Presidential candidate Gary Johnson is just looking for a platform.
Not one composed of policy positions—he’s got one of those. As the Libertarian Party’s nominee, Johnson champions a socially liberal, fiscally conservative brand of politics that he thinks could draw major-party defectors this year.
No, what Johnson needs now is a much higher-profile stage and a microphone—so he can reach more Americans than a candidate from his party ever has before. And Thursday night, in his first late-night network-TV appearance, he got a big one.

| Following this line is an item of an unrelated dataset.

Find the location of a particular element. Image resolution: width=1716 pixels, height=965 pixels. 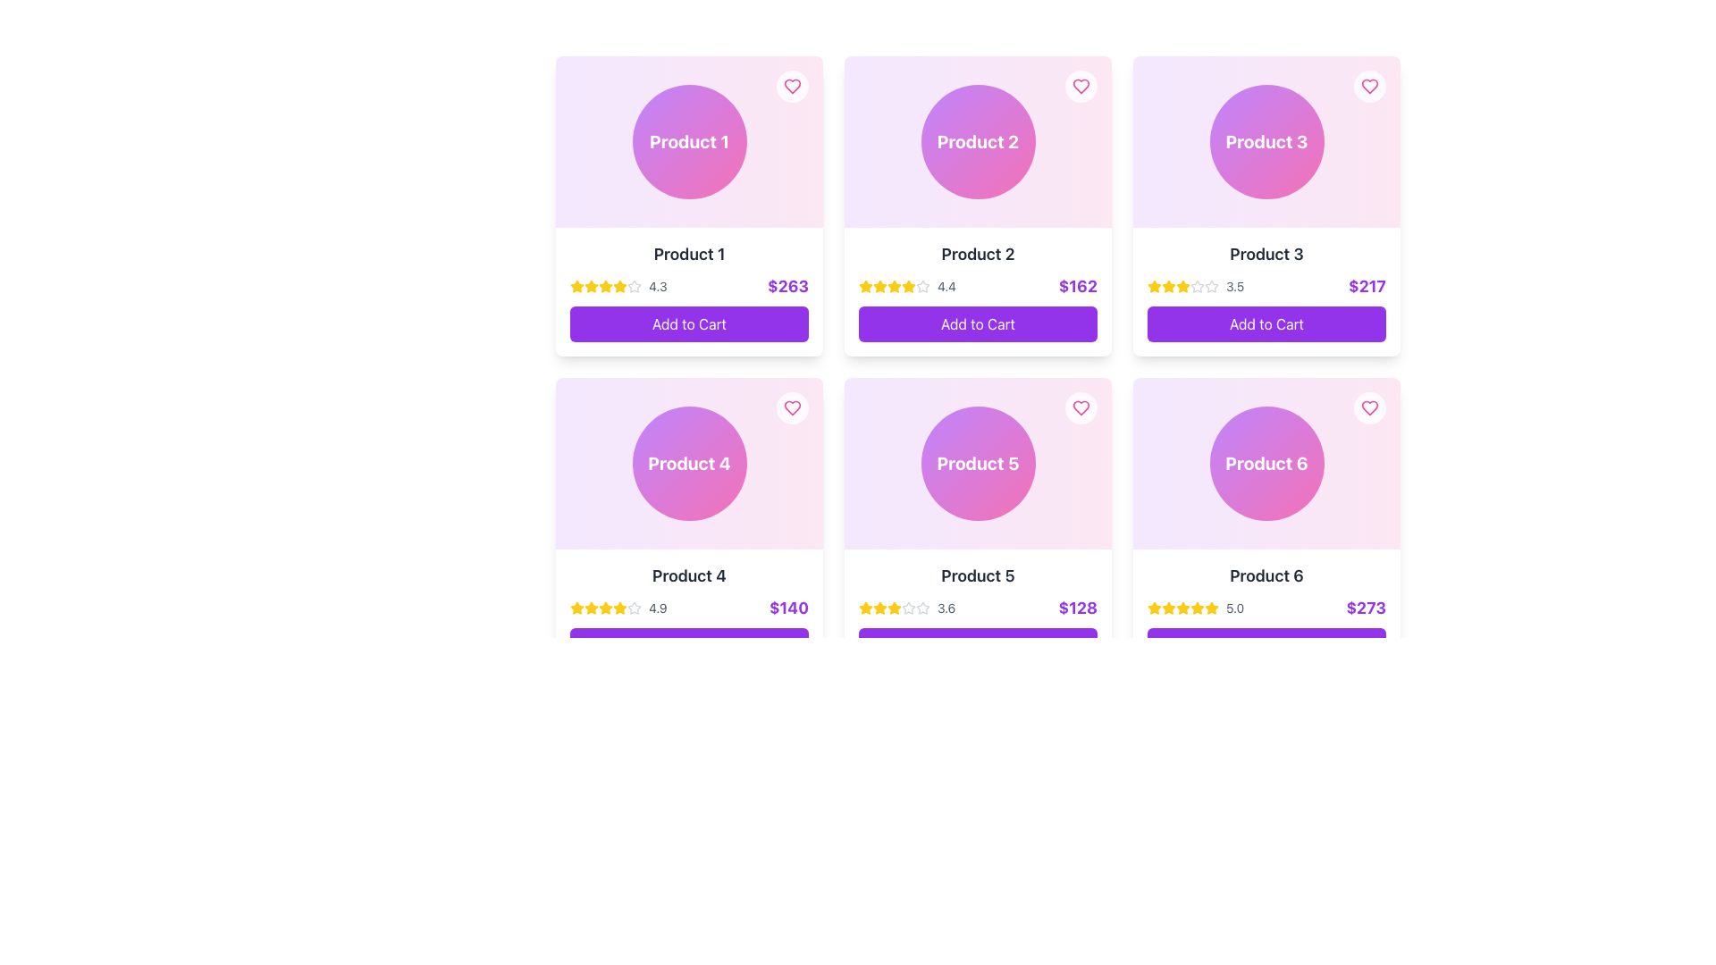

the second yellow star icon in the star rating system under 'Product 1' card is located at coordinates (592, 285).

“A woman’s right to choose, marriage equality, legalizing marijuana,” Johnson rattled off in an interview on The Late Show With Stephen Colbert, introducing some of his party’s values to the mainstream audience. “Come on—let people make choices in their own lives that only people should be making.”
Johnson’s visit to the Ed Sullivan Theater in New York, along with his running mate Bill Weld, was but the latest stop in his gimme-more-free-media tour. The two-time Libertarian Party nominee is chasing bigger poll numbers both so he can grow his now-niche base and so he can qualify for the presidential debates, which third parties see as key to securing legitimacy and greater popularity. Johnson has bemoaned the lack of coverage he has received in the past, but in recent weeks, things have started to pick up. He got silly on Full Frontal with Samantha Bee on Comedy Central; gave his longest C-SPAN interview ever, a point of pride; and is now pretty regularly featured in mainstream political stories. While his poll numbers are not as high as they need to be—15 percent in multiple surveys to make the debates—they are higher than they were last cycle. And it’s a victory for Johnson that he has been included in polling at all.